The 2015 emissions projections by Le Quéré’s group, and the 2014 emissions analyses by the Netherlands Environmental Assessment Agency and the International Energy Agency, all show an unusual pattern of a slowing in carbon emissions, despite a growing global economy. Previously, the only lulls in carbon emissions came during economic downturns, such as the collapse of the Soviet Union and the 2008 financial crisis.

US President Barack Obama emphasized this new trend in a 30 November speech in paris, saying that it has “broken the old arguments for inaction”. “We have proved that strong economic growth and a safer environment no longer have to conflict with one another.

All eyes on China

The 2015 projections show that the United States and the European Union continue a slow decrease in carbon emissions, as they have in recent years. India’s emissions, which remain small, continue to curve upward, as do the collective emissions from the rest of the world.

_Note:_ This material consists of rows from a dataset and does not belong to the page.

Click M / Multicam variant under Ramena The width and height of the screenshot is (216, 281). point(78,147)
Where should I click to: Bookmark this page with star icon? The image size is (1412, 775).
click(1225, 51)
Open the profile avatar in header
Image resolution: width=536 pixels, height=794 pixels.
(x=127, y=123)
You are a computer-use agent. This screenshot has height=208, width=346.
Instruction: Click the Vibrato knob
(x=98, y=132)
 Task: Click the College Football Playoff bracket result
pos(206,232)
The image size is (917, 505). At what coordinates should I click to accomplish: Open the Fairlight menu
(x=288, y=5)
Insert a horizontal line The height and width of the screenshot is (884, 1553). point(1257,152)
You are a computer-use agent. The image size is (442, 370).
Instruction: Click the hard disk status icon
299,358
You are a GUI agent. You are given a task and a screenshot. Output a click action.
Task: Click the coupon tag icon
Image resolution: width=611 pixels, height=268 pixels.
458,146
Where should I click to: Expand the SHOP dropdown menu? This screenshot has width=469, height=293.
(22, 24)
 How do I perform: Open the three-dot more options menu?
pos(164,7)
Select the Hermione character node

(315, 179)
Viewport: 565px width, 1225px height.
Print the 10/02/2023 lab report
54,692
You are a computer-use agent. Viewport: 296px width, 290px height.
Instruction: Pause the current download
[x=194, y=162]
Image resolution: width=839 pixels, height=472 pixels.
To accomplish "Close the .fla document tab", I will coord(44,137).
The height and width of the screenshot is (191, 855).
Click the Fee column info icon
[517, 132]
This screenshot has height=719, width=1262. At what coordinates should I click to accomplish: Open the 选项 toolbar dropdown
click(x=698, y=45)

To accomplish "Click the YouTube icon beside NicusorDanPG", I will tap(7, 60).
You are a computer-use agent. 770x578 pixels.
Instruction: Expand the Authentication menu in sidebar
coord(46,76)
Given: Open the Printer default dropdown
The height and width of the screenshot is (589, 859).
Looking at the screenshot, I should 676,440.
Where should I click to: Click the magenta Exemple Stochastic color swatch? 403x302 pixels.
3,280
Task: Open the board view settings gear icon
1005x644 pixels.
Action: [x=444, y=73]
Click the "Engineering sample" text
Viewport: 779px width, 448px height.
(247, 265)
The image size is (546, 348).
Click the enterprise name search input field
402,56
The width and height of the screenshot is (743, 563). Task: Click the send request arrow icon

China has emerged as the world’s biggest carbon emitter after 25 years of astronomical growth. Despite huge investments in solar, wind and other renewable energy sources, the country has not committed to a peak in its emissions until 2030. But the new projections show that China’s emissions are likely to decrease by 3.9% in 2015.

“Time will tell whether this surprising interruption in emissions growth is transitory or a first step towards emissions stabilization,” Le Quéré and her colleagues write in their Nature Climate Change analysis. Nevertheless, they say, it represents a welcome break from the idea that CO2 emissions increase in lock-step with economic growth.

The report does not fully reflect the carbon emissions associated with deforestation and other land-use changes, such as this year’s burning of Indonesia’s drought-stricken tropical forests to clear the land for agriculture.